The issue here is that $\sqrt{\phantom{-1}}$ is not some universal operator which takes square roots in any context. It's a function on $\mathbb{R}_{\ge 0}$, which we may or may not want to extend to $\mathbb{C}$. Writing $\sqrt{-1}$, without defining $\sqrt{\phantom{-1}}$ on $\mathbb{C}$, is sure to lead to confusion. In fact, whoever wrote the MathWorld article doesn't want to define $\sqrt{z}$ to be just any square root of $z$, for each complex $z$. They at least want continuity on some relatively large subset of $\mathbb{C}$, and some other relatively nice properties. The fact that there are so many ways to define $\sqrt{z}$ for complex $z$ is reason enough to be explicit about what is meant when one writes things like $\sqrt{-1}$.

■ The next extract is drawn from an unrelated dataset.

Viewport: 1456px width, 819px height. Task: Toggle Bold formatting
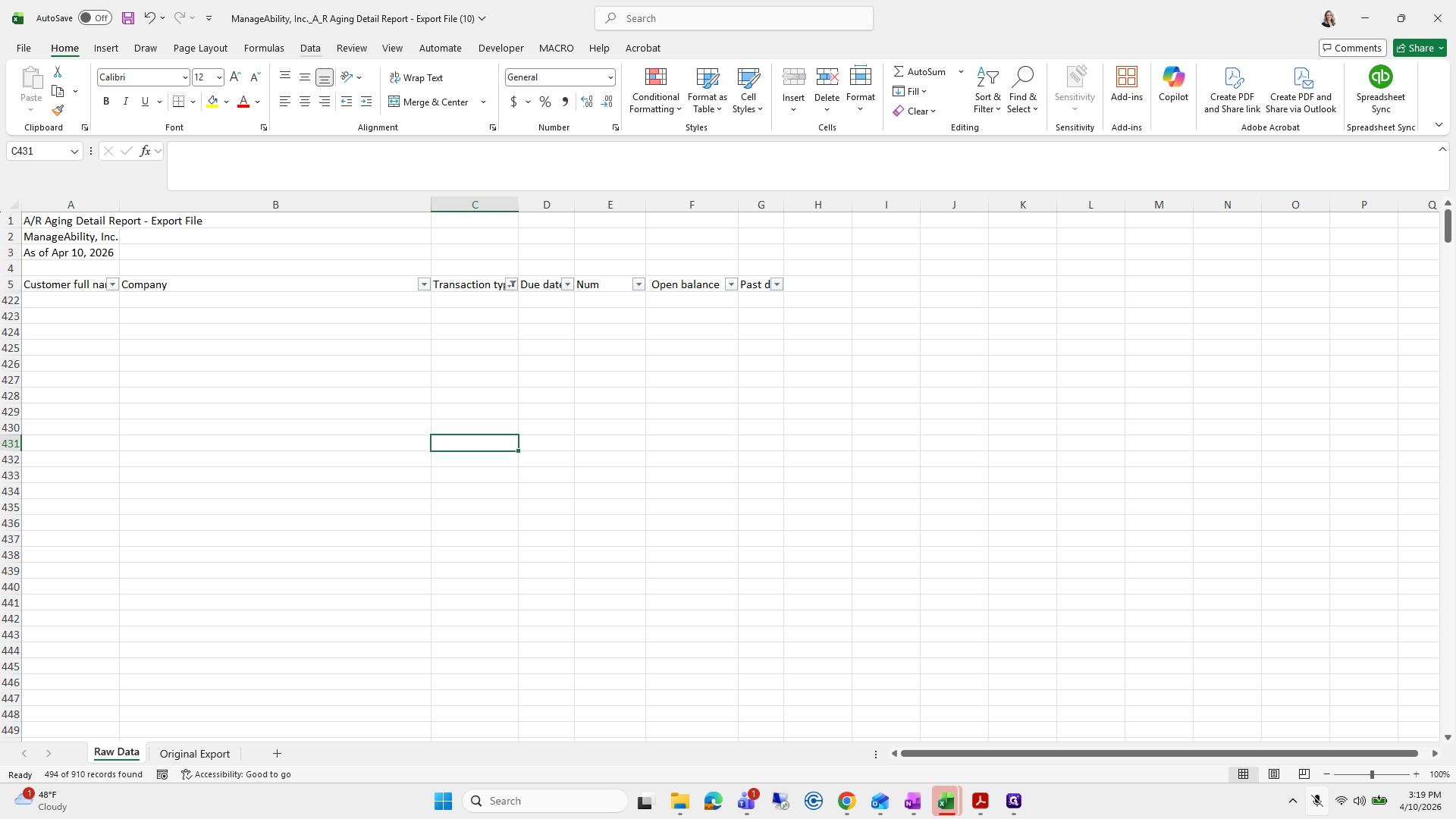[106, 102]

It's just not clear what $\sqrt{z}$ means until you have defined it. The proper order to do it is this: First, you construct the complex numbers. Second, you choose a square root of -1 and call it $i$ (the other root is obviously $-i$). Finally, after you know what $\mathbb{C}$ and $i$ mean, now you can define what $\sqrt{z}$ means for complex $z$ (if you even want to). At this point, it may or may not be true that $\sqrt{-1}=i$, but if it is this is the definition of $\sqrt{-1}$, not of $i$. I'll also note that it isn't immediately clear that you can even take square roots of arbitrary complex numbers; this is a fact that has to be proven.
I realize this is seems pedantic, and once you're familiar with field extensions and know the existence of algebraic closures for arbitrary fields you can abuse language and define things like $i=\sqrt{-1}$ since you know there is a consistent way to do it (especially if you're not worried about continuity and such). But at the level of someone seeing complex numbers for the first time, it's just too likely to cause some confusion. Of course, people did this sort of thing without explicitly constructing the complex numbers for quite a long time, but no one was really sure that the complex numbers were mathematically consistent. Now that we know they are, they should be presented as such.
END EDIT
tl;dr: There are many ways to generalize the square root function to the complex numbers, some of which have $\sqrt{-1} = i$. However, all of them lack some properties of the real square root function. Different people have different preferences. Some people prefer to reserve the symbol $\sqrt{\phantom{-1}}$ for positive reals, and just talk about a square root of a complex number. For them, the properties of the real square root other than just being a solution to $z^2=a$ are too important to use the same symbol. Some people care less about continuity, being defined everywhere, etc., and they will freely write $\sqrt{-1} = i$. It is a matter of personal preference. You can use whatever convention you like, but need to make sure to be consistent and don't write things like $\sqrt{ab} = \sqrt{a}\sqrt{b}$ when they don't hold, or not write $\sqrt{z}$ where it is undefined. What definitely always holds, regardless of convention, is that $i^2 = -1$.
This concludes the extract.